Items from a data source:
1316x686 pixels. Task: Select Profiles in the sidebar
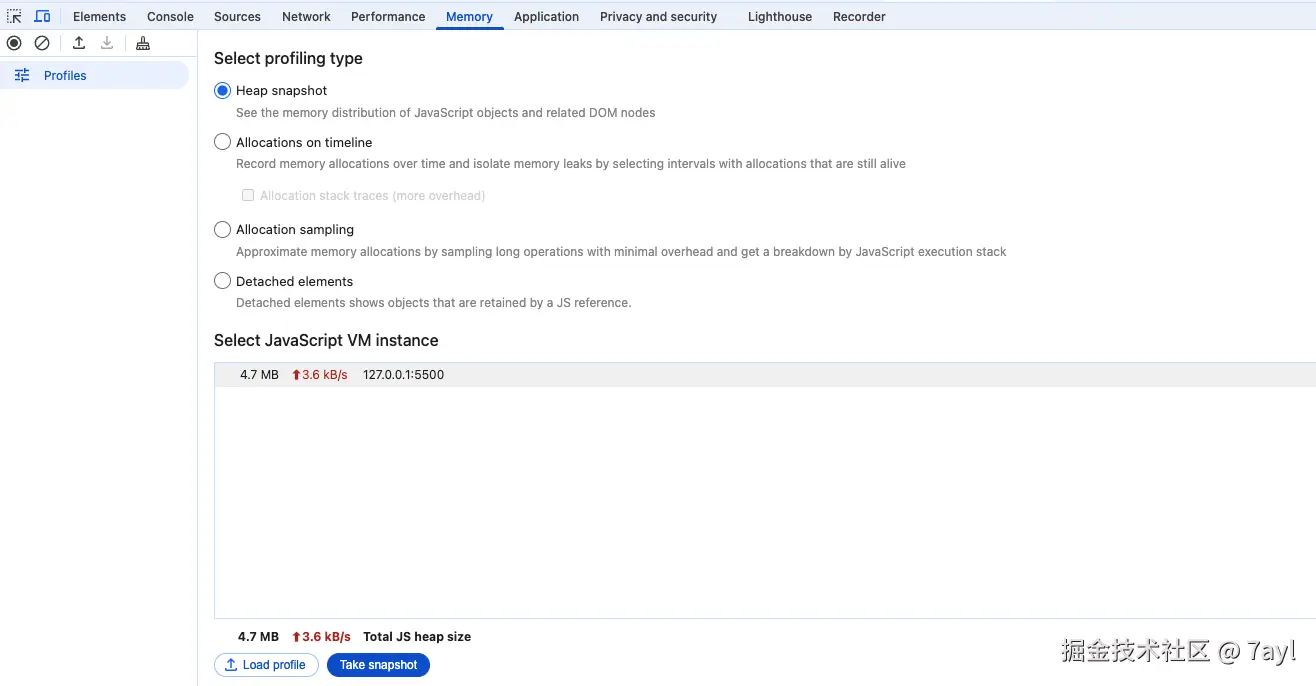click(65, 75)
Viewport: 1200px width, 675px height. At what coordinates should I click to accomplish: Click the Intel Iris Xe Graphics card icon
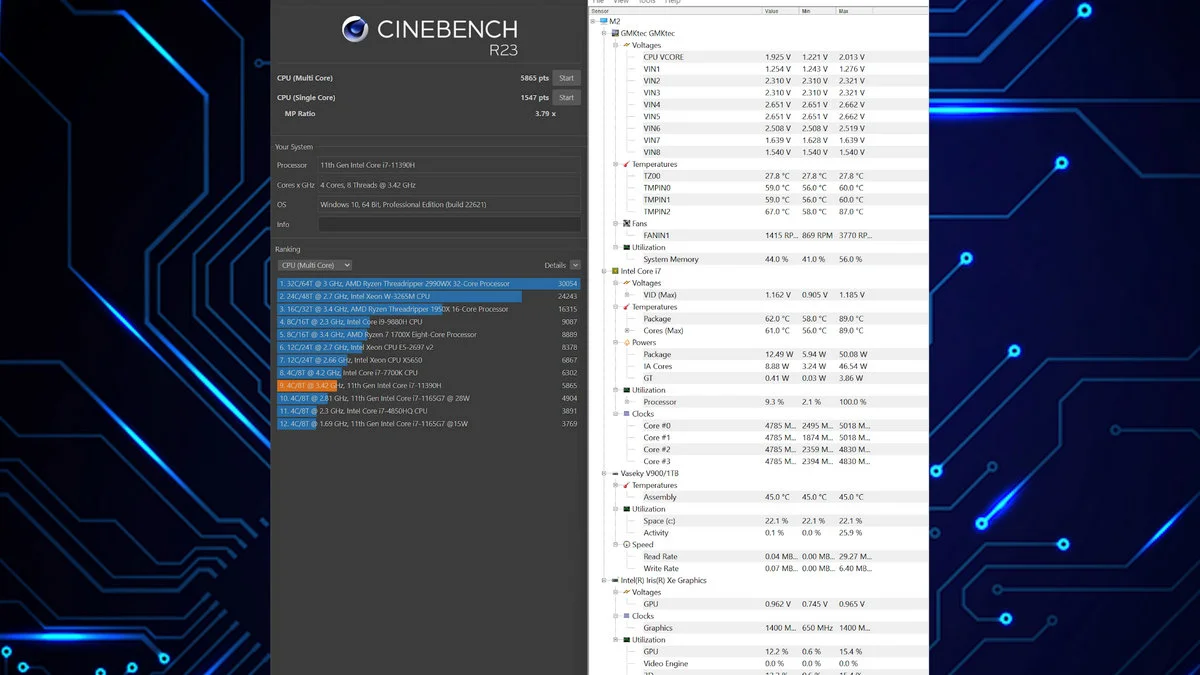(615, 580)
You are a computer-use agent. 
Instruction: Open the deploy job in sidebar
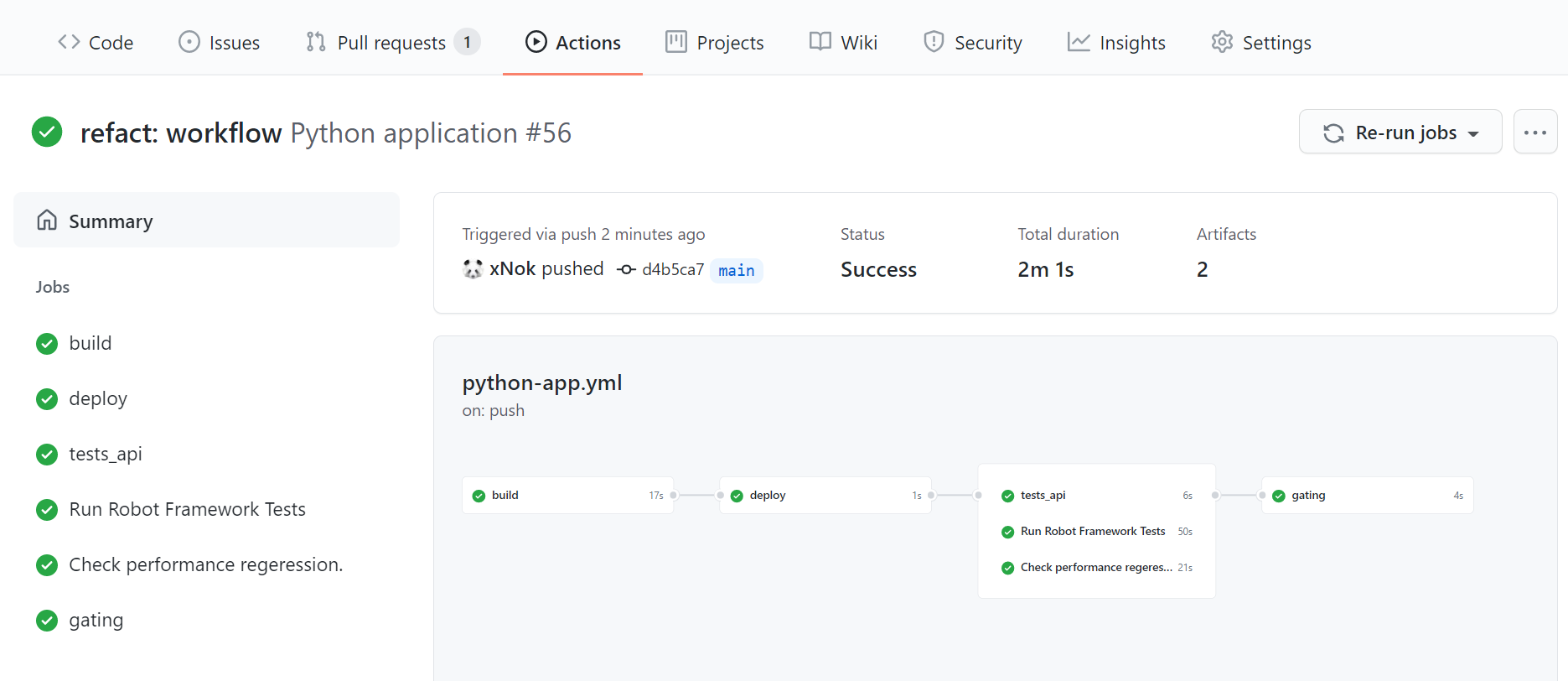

__AIM OF THE EXERCISE__. Each line of the data above needs to be retyped as it is, without any picture.

__ANSWER TO THE PROBLEM__.
1316x686 pixels. Task: Select Profiles in the sidebar
click(65, 75)
Viewport: 1200px width, 675px height. At what coordinates should I click to accomplish: Click the Intel Iris Xe Graphics card icon
(615, 580)
You are a computer-use agent. 
Instruction: Open the deploy job in sidebar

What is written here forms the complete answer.